Sophos 2017 Malware trends and predictions
- Ransomware is on every platform – don’t assume your mobile and tablets are safe
This year, WannaCry shook the world as the cyber hi-jack accounted for more than 45% of all ransomware tracked, closely followed by Cerber at 44.2%, according to Sophos’ most recent Malware Report.
In September alone, 30.4 percent of malicious Android malware processed by SophosLabs was ransomware. Sophos expects this to jump to approximately 45 percent in October. The majority of these attacks have targeted Windows users, but the number of attacks on other platforms is increasing, including those targeting Android, Macs and Linux.
Ransomware attacks have shifted in focus in the past two years, towards industries which are most likely to pay up, such as healthcare, government, critical infrastructure, and small businesses. Due to it being one of the most lucrative industries from ransomware payments or selling medical records, Healthcare has been a big target in 2017 and will without a doubt continue that way into 2018.

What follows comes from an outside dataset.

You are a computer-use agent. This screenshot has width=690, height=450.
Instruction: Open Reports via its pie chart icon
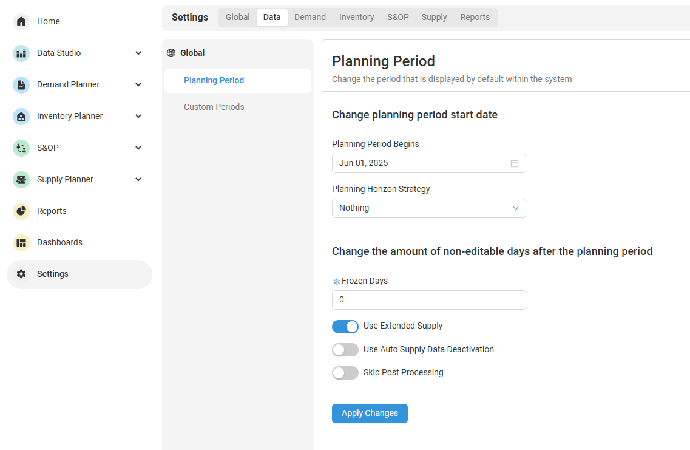point(21,211)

- Malware is hiding in Android Apps
When reviewing Google Play, Sophos found that the number of different threats had doubled since last year. One type of malware, dubbed ‘GhostClicker’, sat in Google Play for almost a year, disguising itself as part of the service library. It then request device administration permission, and actively simulated click-on advertisements as it delivered to earn revenue.
One of the more sobering finds was Lipizzan, spyware that infected up to 100 devices. Although this doesn’t sound like a large number, it seems this was a targeted, precision malware, which was designed to monitor phone activity and extracting data from popular apps including email, SMS, location, and voice calls, and media.
Malware such as this is showing no sign of reducing in the future, as cyber criminals know it works. Therefore, in order to combat being a victim of Android malware, Sophos would suggest consumers:
- Stick to Google Play – Although it isn’t perfect, it puts plenty of effort into preventing malware arriving in the first place
- Avoid apps with a low reputation – Be especially wary of this when using a work phone
- Patch early, patch often – Check the vendors attitude to updates
- Online gaming is being used to spread Ransomware and Malware
In terms of online gaming, fake copies of the popular game, ‘King of Glory’ were used to spread ransomware this year. The warning screen used mimicked the one used during the WannaCry outbreak, directing individual to pay the ransom through the China-based Wechat, Alipay and QQ payment methods.
The number of malicious apps has risen steadily in the last four years, peaking at nearly 3.5 million in 2017, therefore we are likely to see this rise further in 2018, including more deceptive online gaming traps.
- Data breaches– they are not going away
The downside of living in this hyper-connected society means that people are extremely vulnerable to cyber-attacks, as shown in the past few weeks with the Uber Hack, which affected 2.7 million riders and drivers. Sadly, we don’t see these data breaches diminishing in 2018, and with GDPR coming into effect in May it will only continue to be a hot topic and something we are continuing to see.
- 2018 and beyond
It’s impossible to predict what will happen in 2018, however it’s a fair bet that Android and Windows will continue to be heavily targeted with ransomware and other Malware. Email will also remain the primary attack vector threatening corporate cyber security, especially in the case of targeted attacks.
Four trends that stood out in 2017, and will likely dominate 2018 are:
- A ransomware surge fueled by RaaS and amplified by the resurgence of worms;
- An explosion of Android malware on Google Play and elsewhere;
- Continued efforts to infect Mac computers; and
- Ongoing Windows threats, fueled by do-it-yourself exploit kits that make it easy to target Microsoft Office vulnerabilities.